+++ The data

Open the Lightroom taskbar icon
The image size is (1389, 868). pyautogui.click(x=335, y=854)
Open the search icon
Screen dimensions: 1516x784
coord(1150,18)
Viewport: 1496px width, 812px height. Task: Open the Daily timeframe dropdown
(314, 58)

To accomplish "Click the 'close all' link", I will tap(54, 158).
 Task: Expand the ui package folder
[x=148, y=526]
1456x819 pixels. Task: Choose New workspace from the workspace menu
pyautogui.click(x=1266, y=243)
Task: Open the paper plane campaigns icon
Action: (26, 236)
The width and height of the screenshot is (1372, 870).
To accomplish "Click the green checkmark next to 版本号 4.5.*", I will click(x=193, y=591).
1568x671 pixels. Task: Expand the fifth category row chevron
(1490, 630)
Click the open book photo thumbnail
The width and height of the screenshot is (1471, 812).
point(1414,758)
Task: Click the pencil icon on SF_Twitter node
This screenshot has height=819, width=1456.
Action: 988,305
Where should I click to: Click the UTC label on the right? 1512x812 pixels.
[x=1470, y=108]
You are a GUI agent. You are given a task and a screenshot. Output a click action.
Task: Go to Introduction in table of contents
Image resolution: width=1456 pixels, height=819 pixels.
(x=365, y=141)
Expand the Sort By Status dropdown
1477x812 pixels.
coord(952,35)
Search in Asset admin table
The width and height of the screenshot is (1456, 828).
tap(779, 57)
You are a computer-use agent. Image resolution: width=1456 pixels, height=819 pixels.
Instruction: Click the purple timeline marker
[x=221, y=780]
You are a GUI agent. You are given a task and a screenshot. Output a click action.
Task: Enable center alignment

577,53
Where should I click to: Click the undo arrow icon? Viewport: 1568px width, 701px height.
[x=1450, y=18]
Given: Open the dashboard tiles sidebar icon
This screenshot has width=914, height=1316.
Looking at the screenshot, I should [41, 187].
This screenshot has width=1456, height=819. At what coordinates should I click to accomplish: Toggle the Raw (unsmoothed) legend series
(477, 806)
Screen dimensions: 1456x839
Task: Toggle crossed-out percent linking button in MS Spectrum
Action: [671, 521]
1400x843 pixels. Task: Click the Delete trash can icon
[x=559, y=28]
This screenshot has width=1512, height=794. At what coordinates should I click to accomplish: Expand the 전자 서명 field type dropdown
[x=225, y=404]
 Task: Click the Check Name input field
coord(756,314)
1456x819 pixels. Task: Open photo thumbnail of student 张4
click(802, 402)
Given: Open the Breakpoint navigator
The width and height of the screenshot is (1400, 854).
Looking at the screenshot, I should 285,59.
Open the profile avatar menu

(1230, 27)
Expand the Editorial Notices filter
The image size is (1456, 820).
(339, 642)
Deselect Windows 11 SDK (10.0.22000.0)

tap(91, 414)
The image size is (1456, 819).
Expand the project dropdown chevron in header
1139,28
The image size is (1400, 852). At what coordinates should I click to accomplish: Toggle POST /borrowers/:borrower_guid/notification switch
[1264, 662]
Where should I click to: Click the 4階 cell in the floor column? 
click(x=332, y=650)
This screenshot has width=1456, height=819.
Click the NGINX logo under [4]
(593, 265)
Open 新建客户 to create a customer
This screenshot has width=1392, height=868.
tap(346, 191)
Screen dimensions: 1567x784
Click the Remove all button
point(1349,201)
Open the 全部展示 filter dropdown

++++++

◆ Directions: Your task is to reproduce the full listing exactly.

◆ Written solution:
Open the Lightroom taskbar icon
The image size is (1389, 868). pyautogui.click(x=335, y=854)
Open the search icon
Screen dimensions: 1516x784
coord(1150,18)
Viewport: 1496px width, 812px height. Task: Open the Daily timeframe dropdown
(314, 58)

To accomplish "Click the 'close all' link", I will tap(54, 158).
 Task: Expand the ui package folder
[x=148, y=526]
1456x819 pixels. Task: Choose New workspace from the workspace menu
pyautogui.click(x=1266, y=243)
Task: Open the paper plane campaigns icon
Action: (26, 236)
The width and height of the screenshot is (1372, 870).
To accomplish "Click the green checkmark next to 版本号 4.5.*", I will click(x=193, y=591).
1568x671 pixels. Task: Expand the fifth category row chevron
(1490, 630)
Click the open book photo thumbnail
The width and height of the screenshot is (1471, 812).
point(1414,758)
Task: Click the pencil icon on SF_Twitter node
This screenshot has height=819, width=1456.
Action: 988,305
Where should I click to: Click the UTC label on the right? 1512x812 pixels.
[x=1470, y=108]
You are a GUI agent. You are given a task and a screenshot. Output a click action.
Task: Go to Introduction in table of contents
Image resolution: width=1456 pixels, height=819 pixels.
(x=365, y=141)
Expand the Sort By Status dropdown
1477x812 pixels.
coord(952,35)
Search in Asset admin table
The width and height of the screenshot is (1456, 828).
tap(779, 57)
You are a computer-use agent. Image resolution: width=1456 pixels, height=819 pixels.
Instruction: Click the purple timeline marker
[x=221, y=780]
You are a GUI agent. You are given a task and a screenshot. Output a click action.
Task: Enable center alignment

577,53
Where should I click to: Click the undo arrow icon? Viewport: 1568px width, 701px height.
[x=1450, y=18]
Given: Open the dashboard tiles sidebar icon
This screenshot has width=914, height=1316.
Looking at the screenshot, I should [41, 187].
This screenshot has width=1456, height=819. At what coordinates should I click to accomplish: Toggle the Raw (unsmoothed) legend series
(477, 806)
Screen dimensions: 1456x839
Task: Toggle crossed-out percent linking button in MS Spectrum
Action: [671, 521]
1400x843 pixels. Task: Click the Delete trash can icon
[x=559, y=28]
This screenshot has width=1512, height=794. At what coordinates should I click to accomplish: Expand the 전자 서명 field type dropdown
[x=225, y=404]
 Task: Click the Check Name input field
coord(756,314)
1456x819 pixels. Task: Open photo thumbnail of student 张4
click(802, 402)
Given: Open the Breakpoint navigator
The width and height of the screenshot is (1400, 854).
Looking at the screenshot, I should 285,59.
Open the profile avatar menu

(1230, 27)
Expand the Editorial Notices filter
The image size is (1456, 820).
(339, 642)
Deselect Windows 11 SDK (10.0.22000.0)

tap(91, 414)
The image size is (1456, 819).
Expand the project dropdown chevron in header
1139,28
The image size is (1400, 852). At what coordinates should I click to accomplish: Toggle POST /borrowers/:borrower_guid/notification switch
[1264, 662]
Where should I click to: Click the 4階 cell in the floor column? 
click(x=332, y=650)
This screenshot has width=1456, height=819.
Click the NGINX logo under [4]
(593, 265)
Open 新建客户 to create a customer
This screenshot has width=1392, height=868.
tap(346, 191)
Screen dimensions: 1567x784
Click the Remove all button
point(1349,201)
Open the 全部展示 filter dropdown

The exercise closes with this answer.